Work request: Starting at the line that contains "Task: Open the sidebar Analytics chart icon", repeat each line exactly until the records end, keeping both the first and the last.

Stored data entries:
:::::

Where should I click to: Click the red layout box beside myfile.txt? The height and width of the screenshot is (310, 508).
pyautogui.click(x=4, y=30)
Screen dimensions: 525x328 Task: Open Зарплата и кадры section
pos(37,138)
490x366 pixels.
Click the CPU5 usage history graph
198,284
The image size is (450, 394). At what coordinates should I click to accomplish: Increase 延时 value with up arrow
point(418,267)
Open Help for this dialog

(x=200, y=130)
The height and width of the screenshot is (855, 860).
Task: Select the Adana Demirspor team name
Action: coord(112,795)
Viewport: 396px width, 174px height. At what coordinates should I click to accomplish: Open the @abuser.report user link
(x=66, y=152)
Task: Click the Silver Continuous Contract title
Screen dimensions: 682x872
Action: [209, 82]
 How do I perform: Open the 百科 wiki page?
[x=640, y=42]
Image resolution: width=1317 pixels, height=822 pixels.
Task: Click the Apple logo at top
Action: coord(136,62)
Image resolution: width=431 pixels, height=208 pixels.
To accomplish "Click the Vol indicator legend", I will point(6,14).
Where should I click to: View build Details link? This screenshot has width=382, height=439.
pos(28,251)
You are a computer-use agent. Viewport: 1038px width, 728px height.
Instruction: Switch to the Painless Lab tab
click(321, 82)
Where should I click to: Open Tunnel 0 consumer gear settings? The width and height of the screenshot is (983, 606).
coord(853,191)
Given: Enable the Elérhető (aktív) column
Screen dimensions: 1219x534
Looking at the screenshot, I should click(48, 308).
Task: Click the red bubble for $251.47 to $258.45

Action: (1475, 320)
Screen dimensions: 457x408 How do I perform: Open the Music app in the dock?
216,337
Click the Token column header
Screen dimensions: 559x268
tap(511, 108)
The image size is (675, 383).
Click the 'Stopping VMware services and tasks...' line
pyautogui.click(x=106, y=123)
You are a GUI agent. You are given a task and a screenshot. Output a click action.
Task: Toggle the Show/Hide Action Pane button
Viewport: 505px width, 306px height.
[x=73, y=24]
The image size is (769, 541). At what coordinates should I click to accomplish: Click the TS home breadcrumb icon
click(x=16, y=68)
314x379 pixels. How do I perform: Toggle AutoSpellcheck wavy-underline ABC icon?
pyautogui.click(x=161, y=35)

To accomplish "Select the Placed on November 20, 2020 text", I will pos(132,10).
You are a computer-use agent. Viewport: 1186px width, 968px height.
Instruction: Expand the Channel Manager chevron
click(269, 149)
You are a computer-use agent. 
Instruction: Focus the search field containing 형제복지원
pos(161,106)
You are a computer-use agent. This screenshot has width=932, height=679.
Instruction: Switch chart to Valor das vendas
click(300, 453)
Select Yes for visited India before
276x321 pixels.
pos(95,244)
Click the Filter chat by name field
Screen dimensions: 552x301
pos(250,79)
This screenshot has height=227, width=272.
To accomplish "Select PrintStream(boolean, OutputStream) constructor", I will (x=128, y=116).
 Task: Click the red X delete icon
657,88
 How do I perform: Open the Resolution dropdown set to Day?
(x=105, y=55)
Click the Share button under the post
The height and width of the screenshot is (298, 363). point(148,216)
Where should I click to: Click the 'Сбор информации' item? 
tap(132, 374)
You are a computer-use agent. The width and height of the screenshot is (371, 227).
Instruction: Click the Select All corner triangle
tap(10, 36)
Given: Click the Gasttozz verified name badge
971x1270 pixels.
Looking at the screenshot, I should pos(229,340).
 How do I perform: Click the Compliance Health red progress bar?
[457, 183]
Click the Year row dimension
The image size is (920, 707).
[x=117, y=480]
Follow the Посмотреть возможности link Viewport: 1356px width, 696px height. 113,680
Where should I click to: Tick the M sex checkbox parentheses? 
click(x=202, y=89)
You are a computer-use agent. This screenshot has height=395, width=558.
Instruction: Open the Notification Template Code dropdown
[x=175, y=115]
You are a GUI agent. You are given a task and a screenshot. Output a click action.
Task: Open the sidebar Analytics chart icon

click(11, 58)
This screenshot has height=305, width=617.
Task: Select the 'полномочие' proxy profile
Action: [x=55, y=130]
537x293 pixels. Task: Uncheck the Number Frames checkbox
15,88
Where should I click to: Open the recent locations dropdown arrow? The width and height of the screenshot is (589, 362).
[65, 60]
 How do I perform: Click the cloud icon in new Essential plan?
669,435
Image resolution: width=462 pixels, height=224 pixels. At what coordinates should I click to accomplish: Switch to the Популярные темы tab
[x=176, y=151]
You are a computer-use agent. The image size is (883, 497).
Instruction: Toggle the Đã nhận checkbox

:::::

Solved exercise:
Task: Open the sidebar Analytics chart icon

click(11, 58)
This screenshot has height=305, width=617.
Task: Select the 'полномочие' proxy profile
Action: [x=55, y=130]
537x293 pixels. Task: Uncheck the Number Frames checkbox
15,88
Where should I click to: Open the recent locations dropdown arrow? The width and height of the screenshot is (589, 362).
[65, 60]
 How do I perform: Click the cloud icon in new Essential plan?
669,435
Image resolution: width=462 pixels, height=224 pixels. At what coordinates should I click to accomplish: Switch to the Популярные темы tab
[x=176, y=151]
You are a computer-use agent. The image size is (883, 497).
Instruction: Toggle the Đã nhận checkbox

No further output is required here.